I think there is a difference between the more common form of OH (Orthostatic Hypotension), which means the blood pressure drops immediately upon standing, and Orthostatic Intolerance (which includes POTS and NMH), which is a chronic condition where there is usually a delay between first standing up and having symptoms. I think there are various forms of Orthostatic Intolerance or delayed orthostatic hypotension that have been found in patients with ME/CFS and Fibromyalgia. I don't think that the more common OH (stand up too quickly, feel dizzy, see stars, maybe faints, etc.) is all that common in these patients.

I wonder if this is a similar problem to people thinking that "chronic fatigue" is the same thing as "Chronic Fatigue Syndrome"? Or maybe even doctors and researchers disagree over how to categorize all the different ways that blood pressure and heart rate can be messed up.

I did notice that in post #1 in this thread the term "neurogenic orthostatic hypotension" is used in the description of the drug trial. I'm not familiar with that particular combination of terms. I've heard of NCS (neurocardiogenic syncope), NMH (neurally mediated hypotension), Vasovagal Syncope, Vasodepressor Syncope, POTS (Postural Orthostatic Tachycardia Syndrome), Chronic Orthostatic Intolerance, and maybe a few others that I've forgotten. I'm not a doctor (nor do I play one on TV!) but after years of trying to treat my problems regulating blood pressure and heart rate I've done a fair amount of reading about the autonomic system.

So, I googled "neurogenic orthostatic hypotension" just to see what came up. Here's one of the links showing one doctor's view of how to categorize different blood pressure problems (I've seen different ways listed by different doctors):

http://www.dizziness-and-balance.com/disorders/medical/orthostatic.html

Anyway, back to this new drug, droxidopa --

Now that the FDA may be withdrawing approval in the USA for midodrine (brand name ProAmatine), even generic versions (see http://www.theheart.org/article/1113069.do and http://www.theheart.org/article/1110411.do) it would be nice to have an alternative drug for patients (not just ME/CFS patients) who have various forms of orthostatic intolerance.
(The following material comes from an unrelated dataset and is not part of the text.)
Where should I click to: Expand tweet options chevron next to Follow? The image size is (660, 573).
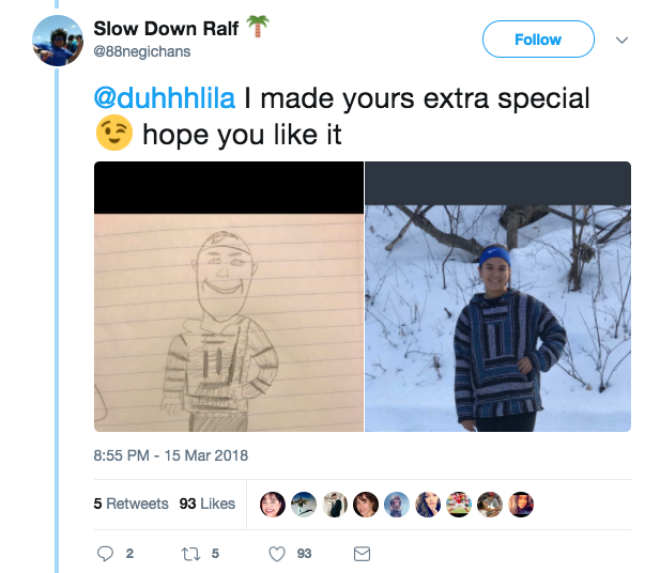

If I can't keep getting midodrine, which seems to be helpful in reducing my NMH symptoms, I'll be looking for other options. I usually prefer to take an older drug (more testing has been done and it's available in cheaper generic forms) than a new one. But if midodrine disappears suddenly the options will be fairly limited.
I think the delayed point you make is probably relevant in ME/CFS. However, whether it is more relevant for blood pressure and not POTS, I'm not sure.

This study tested for POTS from two minutes of standing. This is possibly the best testing place for POTS and the like in Europe (I think they claim to be).
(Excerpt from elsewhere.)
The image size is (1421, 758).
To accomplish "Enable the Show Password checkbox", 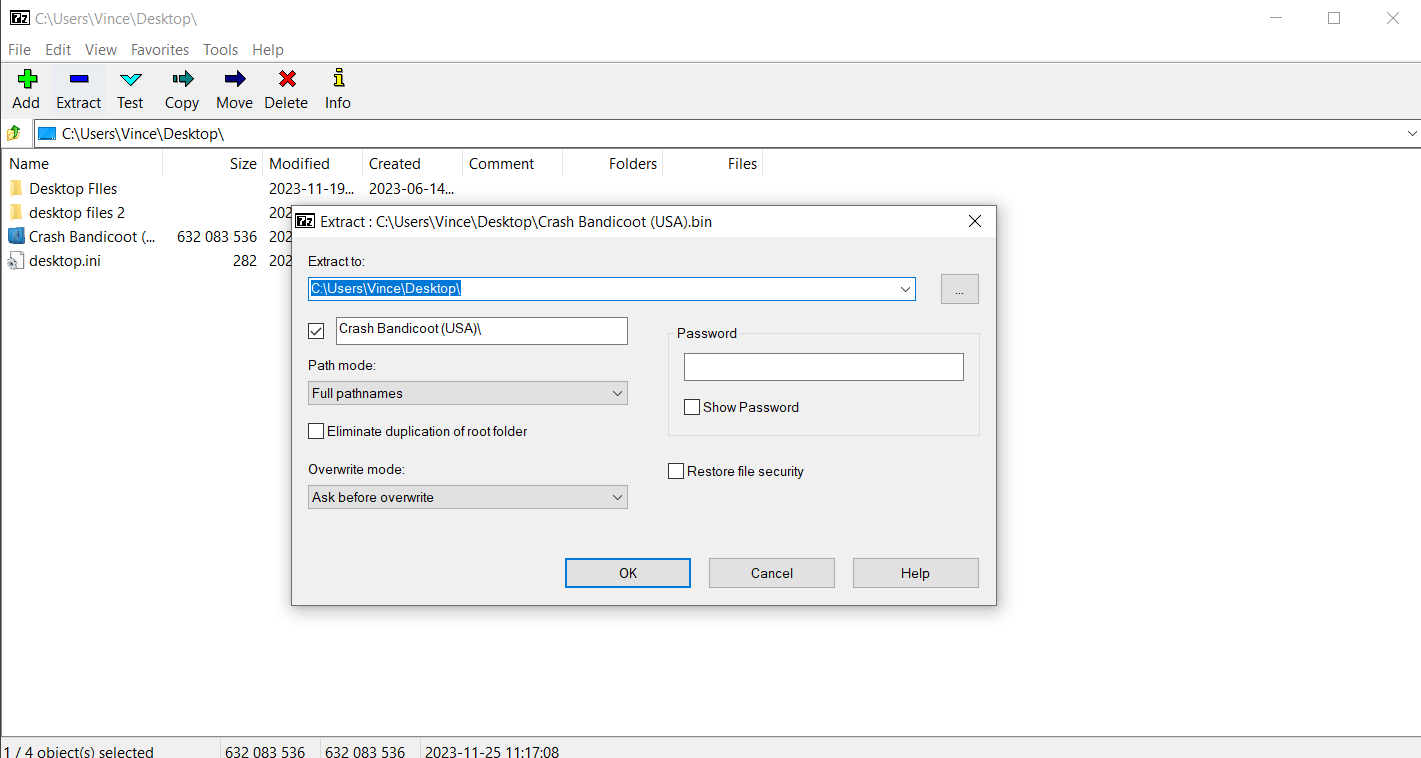I will click(691, 407).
QJM. 2008 Dec;101(12):961-5. Epub 2008 Sep 19.

Postural orthostatic tachycardia syndrome is an under-recognized condition in chronic fatigue syndrome.
Hoad A, Spickett G, Elliott J, Newton J.

Northern CFS/ME Clinical Network, Equinox House, Silver Fox Way, Cobalt Business Park, Newcastle upon Tyne.

Abstract
BACKGROUND: It has been suggested that postural orthostatic tachycardia syndrome (POTS) be considered in the differential diagnosis of those with chronic fatigue syndrome/myalgic encephalomyelitis (CFS/ME). Currently, measurement of haemodynamic response to standing is not recommended in the UK NICE CFS/ME guidelines.

OBJECTIVES: To determine prevalence of POTS in patients with CFS/ME.

DESIGN: Observational cohort study.

METHODS: Fifty-nine patients with CFS/ME (Fukuda criteria) and 52 age- and sex-matched controls underwent formal autonomic assessment in the cardiovascular laboratory with continuous heart rate and beat-to-beat blood pressure measurement (Task Force, CNSystems, Graz Austria). Haemodynamic responses to standing over 2 min were measured. POTS was defined as symptoms of orthostatic intolerance associated with an increase in heart rate from the supine to upright position of >30 beats per minute or to a heart rate of >120 beats per minute on standing.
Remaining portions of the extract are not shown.